The prior art of a processor from which trace data can be collected will be described below. Traditionally, most processors have tweaked program code,
As a processor that can collect trace data of program execution history without additional dedicated hardware, trace data collection (hereinafter simply referred to as data collection) by giving an interrupt to the trace data collection software for each execution instruction If data is collected for each processor or execution instruction, the overhead will be large. To reduce this overhead, interrupt the data collection software not for each execution instruction but for each branch by a branch instruction, that is, for each instruction block. To collect data.
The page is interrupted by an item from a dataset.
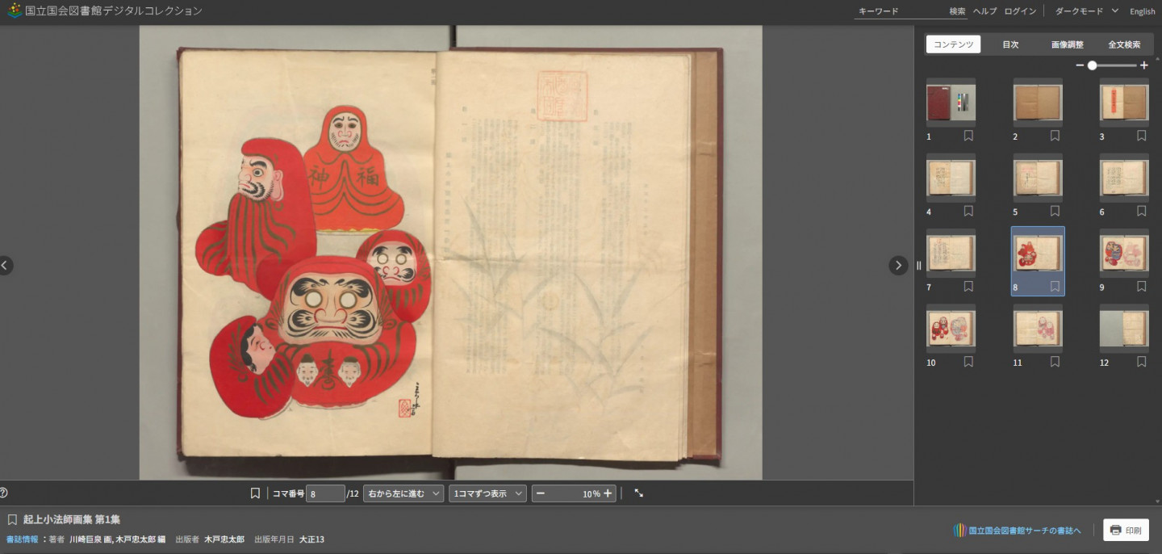This screenshot has width=1162, height=554.
Task: Switch to the 目次 tab
Action: tap(1010, 44)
Further, in order to further reduce overhead, a conventional processor has a plurality of branch instructions (branches) provided with a function of buffering a plurality of collected data without interrupting each time at a collection timing. There was a processor that gave an interrupt every time. For example, In
tel's Itanium processor is Taken
A Branch Trap (taken branch trap) function is provided, and IIPA (Interr) is used as a dedicated register for recording instruction addresses of a branch source and a branch destination.
uption Interaction Previo
us Address: address before interrupt instruction) and II
P (interrupt instruction pointer, ie address after interrupt instruction)
Are provided.

[0006] This processor also has Take in the register of the PSR (processor status register).
A flag for controlling n Branch Trap from predetermined software is provided. By setting this flag to ON, the instruction address of the branch source / branch destination is recorded in each of the above-described dedicated registers every time a branch is executed. The software is interrupted.
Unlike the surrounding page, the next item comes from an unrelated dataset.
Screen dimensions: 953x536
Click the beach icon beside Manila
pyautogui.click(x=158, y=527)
At this time, a branch trigger for recording data in a register and raising an interrupt is only a branch as a branch by a branch instruction, and a branch due to other factors such as an interrupt is not recorded. Also, other conventional processors, such as Intel's Pentium Pr
o In addition to the functions equivalent to the above, the processor has a function of recording the address of the branch source / destination even at the time of control transfer of instruction execution due to an interrupt or an exception, and a function of raising an interrupt to data collection software. . However, between a branch by a branch instruction and a branch by an exception such as an interrupt, IIPA (InterruptionIntera) is used.
two sets of registers each corresponding to a Ction Previous Address (address before an interrupt instruction) and an IIP (interrupt instruction pointer) are provided independently.
The recording method and recording location of the target data are different. That is, when an interrupt occurs, the trace collection software determines whether the branch is a branch by a branch instruction or a branch by an exception such as an interrupt.
The instruction address of the branch destination / branch source from one of the two register pairs corresponding to IPA must be recorded.

[0008]

FIG. 9 is a diagram showing an example of an execution program for explaining the problem of trace data collection according to the prior art. In the example shown in FIG. 9, the correct history of the executed program is A1-B1-B2-
A2 (where A1, A2, B1, and B2 indicate instruction blocks). That is, From1-To1-A1-F
rom2-To2-B1-From3-To3-B2-
From4-To4-A2-From5-To5 (where From1 to From5 and To1 to To5 indicate addresses) is a correct program execution history. In order to generate this execution history, From1-To1, Fr
om2-To2, From3-To3, From4-T
The trace data of the branch source-destination of five pairs of o4 and From5-To5 must be correctly collected. However, the prior art has the following problems.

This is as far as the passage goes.